* _TRY IT_
Would you restate the entries below word for word, starting at the first line and ending with the one that has "Hinweisgeberschutz (229, 1875)"?

[Stored items]
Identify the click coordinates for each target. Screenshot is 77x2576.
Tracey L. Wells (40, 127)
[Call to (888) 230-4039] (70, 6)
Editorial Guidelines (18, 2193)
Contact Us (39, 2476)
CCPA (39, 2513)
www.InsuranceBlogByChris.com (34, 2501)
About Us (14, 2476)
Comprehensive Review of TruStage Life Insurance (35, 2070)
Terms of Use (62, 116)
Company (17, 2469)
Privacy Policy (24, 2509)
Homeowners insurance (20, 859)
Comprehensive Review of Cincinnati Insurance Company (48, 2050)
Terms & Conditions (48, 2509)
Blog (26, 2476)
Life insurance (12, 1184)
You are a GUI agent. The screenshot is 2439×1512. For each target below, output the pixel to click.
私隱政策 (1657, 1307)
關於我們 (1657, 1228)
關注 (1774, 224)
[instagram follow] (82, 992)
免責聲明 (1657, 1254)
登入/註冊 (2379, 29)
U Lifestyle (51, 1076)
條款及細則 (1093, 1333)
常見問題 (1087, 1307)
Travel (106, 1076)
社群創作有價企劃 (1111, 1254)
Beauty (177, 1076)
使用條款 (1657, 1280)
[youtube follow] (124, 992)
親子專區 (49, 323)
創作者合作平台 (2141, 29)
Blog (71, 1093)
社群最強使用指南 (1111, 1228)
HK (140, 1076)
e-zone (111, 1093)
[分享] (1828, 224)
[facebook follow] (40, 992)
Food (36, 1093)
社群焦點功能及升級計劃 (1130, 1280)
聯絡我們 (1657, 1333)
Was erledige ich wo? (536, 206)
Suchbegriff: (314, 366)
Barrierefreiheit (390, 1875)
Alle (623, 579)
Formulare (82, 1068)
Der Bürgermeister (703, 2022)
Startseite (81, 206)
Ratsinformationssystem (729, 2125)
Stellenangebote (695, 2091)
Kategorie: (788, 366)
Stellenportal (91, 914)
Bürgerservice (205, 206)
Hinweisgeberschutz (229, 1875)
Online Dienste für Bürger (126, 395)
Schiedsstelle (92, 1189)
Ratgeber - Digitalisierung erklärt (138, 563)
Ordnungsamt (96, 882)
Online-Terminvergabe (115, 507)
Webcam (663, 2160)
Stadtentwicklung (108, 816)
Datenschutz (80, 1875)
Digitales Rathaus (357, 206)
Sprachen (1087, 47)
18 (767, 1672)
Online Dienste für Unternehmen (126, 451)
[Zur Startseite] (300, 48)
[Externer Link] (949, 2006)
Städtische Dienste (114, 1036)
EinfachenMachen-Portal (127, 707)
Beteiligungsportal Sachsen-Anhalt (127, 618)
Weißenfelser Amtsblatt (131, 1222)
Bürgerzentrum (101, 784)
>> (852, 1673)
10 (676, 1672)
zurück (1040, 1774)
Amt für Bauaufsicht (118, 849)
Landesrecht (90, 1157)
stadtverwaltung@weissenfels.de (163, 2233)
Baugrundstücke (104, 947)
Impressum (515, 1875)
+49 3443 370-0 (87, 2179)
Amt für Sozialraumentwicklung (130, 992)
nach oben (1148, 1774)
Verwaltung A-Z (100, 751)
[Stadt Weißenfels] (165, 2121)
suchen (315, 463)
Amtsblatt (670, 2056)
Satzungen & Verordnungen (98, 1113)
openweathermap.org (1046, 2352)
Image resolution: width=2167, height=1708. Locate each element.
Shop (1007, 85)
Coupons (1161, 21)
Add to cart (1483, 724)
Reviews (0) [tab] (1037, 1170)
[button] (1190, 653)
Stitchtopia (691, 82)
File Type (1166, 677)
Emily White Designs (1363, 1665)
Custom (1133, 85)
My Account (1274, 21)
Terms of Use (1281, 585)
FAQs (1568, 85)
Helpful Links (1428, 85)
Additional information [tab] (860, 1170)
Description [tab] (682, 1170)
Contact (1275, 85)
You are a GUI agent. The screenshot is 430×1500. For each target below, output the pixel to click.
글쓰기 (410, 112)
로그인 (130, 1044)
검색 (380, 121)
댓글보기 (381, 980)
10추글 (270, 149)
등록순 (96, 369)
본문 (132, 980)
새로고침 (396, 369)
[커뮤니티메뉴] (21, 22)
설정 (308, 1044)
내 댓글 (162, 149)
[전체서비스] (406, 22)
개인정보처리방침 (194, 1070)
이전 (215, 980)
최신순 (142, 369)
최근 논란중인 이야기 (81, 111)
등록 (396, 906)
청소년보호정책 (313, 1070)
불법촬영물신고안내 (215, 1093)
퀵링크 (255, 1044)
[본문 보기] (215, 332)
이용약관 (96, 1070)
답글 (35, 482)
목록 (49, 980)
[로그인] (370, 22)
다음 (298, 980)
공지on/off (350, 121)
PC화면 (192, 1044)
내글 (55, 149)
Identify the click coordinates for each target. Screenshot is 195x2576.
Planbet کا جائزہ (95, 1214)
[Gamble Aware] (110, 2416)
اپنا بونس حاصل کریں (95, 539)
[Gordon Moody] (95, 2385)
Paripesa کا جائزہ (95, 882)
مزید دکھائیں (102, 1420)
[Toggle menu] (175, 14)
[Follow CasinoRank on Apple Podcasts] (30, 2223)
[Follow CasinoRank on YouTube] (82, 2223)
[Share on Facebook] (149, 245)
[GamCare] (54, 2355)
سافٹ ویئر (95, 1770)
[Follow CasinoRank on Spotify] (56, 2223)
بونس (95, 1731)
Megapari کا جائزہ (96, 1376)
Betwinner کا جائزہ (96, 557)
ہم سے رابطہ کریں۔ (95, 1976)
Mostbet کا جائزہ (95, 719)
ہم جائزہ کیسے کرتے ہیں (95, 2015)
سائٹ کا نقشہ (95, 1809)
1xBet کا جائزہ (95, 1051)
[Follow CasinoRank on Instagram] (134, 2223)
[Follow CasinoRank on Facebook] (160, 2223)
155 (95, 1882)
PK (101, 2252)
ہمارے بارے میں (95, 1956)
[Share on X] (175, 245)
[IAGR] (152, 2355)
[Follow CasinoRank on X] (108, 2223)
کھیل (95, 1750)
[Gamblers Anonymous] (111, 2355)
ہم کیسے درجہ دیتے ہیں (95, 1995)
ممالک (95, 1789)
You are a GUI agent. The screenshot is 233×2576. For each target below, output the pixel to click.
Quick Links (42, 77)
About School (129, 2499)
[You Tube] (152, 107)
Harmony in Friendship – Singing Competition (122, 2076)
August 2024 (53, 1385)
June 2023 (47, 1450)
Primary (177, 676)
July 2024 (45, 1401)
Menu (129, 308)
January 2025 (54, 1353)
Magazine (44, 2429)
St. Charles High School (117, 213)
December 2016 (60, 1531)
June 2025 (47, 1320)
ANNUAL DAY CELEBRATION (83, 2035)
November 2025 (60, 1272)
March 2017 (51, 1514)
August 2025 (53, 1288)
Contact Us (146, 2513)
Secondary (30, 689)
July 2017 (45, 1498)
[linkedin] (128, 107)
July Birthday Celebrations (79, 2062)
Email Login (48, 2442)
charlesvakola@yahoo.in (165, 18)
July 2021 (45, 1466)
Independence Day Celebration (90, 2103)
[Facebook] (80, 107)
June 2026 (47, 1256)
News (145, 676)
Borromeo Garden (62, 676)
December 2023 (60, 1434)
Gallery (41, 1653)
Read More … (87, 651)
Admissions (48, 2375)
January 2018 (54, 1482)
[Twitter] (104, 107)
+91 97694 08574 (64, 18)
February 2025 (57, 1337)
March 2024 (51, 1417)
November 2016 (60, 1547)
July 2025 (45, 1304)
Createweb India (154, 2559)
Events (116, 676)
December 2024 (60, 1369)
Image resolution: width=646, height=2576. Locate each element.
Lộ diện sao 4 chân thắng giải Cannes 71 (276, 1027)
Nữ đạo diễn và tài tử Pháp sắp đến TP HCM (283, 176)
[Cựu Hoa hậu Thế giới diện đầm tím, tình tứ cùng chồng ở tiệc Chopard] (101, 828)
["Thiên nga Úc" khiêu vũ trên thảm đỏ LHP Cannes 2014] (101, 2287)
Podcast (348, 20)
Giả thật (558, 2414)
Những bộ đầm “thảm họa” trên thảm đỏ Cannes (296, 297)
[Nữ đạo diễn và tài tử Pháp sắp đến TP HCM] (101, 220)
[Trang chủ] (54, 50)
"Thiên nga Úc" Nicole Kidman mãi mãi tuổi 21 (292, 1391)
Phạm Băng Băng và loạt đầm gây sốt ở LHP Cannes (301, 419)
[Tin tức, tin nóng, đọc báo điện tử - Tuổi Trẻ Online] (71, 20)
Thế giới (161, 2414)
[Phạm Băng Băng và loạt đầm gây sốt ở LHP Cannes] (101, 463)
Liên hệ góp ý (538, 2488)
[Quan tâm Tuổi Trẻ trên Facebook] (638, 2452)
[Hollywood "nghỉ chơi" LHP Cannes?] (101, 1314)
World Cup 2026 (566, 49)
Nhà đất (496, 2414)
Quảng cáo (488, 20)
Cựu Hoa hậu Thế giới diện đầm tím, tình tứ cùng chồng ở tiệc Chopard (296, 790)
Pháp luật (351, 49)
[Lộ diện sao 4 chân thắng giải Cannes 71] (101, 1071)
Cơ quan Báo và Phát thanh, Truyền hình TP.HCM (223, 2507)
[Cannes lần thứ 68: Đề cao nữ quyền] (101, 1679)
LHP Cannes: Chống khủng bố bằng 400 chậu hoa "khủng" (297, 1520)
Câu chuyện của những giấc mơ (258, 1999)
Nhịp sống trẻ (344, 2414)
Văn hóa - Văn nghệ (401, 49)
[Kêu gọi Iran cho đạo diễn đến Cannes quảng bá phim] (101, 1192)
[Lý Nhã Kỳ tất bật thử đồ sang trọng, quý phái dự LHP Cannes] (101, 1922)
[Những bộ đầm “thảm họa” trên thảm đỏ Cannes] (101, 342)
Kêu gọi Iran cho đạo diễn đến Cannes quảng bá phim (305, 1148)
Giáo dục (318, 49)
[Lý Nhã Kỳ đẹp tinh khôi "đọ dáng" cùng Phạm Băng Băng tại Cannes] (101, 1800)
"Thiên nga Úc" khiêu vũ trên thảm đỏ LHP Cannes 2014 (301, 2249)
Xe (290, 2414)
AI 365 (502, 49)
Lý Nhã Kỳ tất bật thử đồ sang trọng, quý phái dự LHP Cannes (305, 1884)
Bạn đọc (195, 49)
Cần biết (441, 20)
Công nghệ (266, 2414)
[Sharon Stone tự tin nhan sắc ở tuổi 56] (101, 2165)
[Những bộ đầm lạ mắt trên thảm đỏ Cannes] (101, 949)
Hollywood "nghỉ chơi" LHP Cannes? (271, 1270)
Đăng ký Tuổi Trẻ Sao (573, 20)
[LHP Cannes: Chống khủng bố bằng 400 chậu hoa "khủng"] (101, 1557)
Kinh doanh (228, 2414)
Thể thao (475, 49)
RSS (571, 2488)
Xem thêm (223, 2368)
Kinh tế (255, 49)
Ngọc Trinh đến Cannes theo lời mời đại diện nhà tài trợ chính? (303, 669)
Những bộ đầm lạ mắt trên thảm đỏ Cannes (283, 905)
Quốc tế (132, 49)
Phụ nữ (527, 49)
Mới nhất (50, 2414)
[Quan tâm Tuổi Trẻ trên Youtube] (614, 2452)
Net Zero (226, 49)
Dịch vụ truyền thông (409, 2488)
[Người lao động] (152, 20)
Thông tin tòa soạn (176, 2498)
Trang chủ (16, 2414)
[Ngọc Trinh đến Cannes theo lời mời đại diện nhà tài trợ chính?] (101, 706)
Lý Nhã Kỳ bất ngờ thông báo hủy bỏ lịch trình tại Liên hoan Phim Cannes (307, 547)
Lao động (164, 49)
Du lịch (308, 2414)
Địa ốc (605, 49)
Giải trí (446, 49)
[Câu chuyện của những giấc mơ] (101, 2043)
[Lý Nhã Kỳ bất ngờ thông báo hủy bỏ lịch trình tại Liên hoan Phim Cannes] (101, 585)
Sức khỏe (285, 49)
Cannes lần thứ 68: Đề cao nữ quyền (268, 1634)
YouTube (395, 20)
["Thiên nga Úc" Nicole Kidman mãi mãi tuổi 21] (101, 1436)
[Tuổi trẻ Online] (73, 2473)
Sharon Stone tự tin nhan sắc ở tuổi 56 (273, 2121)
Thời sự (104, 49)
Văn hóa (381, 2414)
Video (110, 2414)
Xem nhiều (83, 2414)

* _SOLVED EXERCISE_
Identify the click coordinates for each target. Screenshot is 77x2576.
Tracey L. Wells (40, 127)
[Call to (888) 230-4039] (70, 6)
Editorial Guidelines (18, 2193)
Contact Us (39, 2476)
CCPA (39, 2513)
www.InsuranceBlogByChris.com (34, 2501)
About Us (14, 2476)
Comprehensive Review of TruStage Life Insurance (35, 2070)
Terms of Use (62, 116)
Company (17, 2469)
Privacy Policy (24, 2509)
Homeowners insurance (20, 859)
Comprehensive Review of Cincinnati Insurance Company (48, 2050)
Terms & Conditions (48, 2509)
Blog (26, 2476)
Life insurance (12, 1184)
You are a GUI agent. The screenshot is 2439×1512. For each target below, output the pixel to click.
私隱政策 (1657, 1307)
關於我們 (1657, 1228)
關注 (1774, 224)
[instagram follow] (82, 992)
免責聲明 (1657, 1254)
登入/註冊 (2379, 29)
U Lifestyle (51, 1076)
條款及細則 (1093, 1333)
常見問題 (1087, 1307)
Travel (106, 1076)
社群創作有價企劃 (1111, 1254)
Beauty (177, 1076)
使用條款 (1657, 1280)
[youtube follow] (124, 992)
親子專區 (49, 323)
創作者合作平台 (2141, 29)
Blog (71, 1093)
社群最強使用指南 (1111, 1228)
HK (140, 1076)
e-zone (111, 1093)
[分享] (1828, 224)
[facebook follow] (40, 992)
Food (36, 1093)
社群焦點功能及升級計劃 (1130, 1280)
聯絡我們 (1657, 1333)
Was erledige ich wo? (536, 206)
Suchbegriff: (314, 366)
Barrierefreiheit (390, 1875)
Alle (623, 579)
Formulare (82, 1068)
Der Bürgermeister (703, 2022)
Startseite (81, 206)
Ratsinformationssystem (729, 2125)
Stellenangebote (695, 2091)
Kategorie: (788, 366)
Stellenportal (91, 914)
Bürgerservice (205, 206)
Hinweisgeberschutz (229, 1875)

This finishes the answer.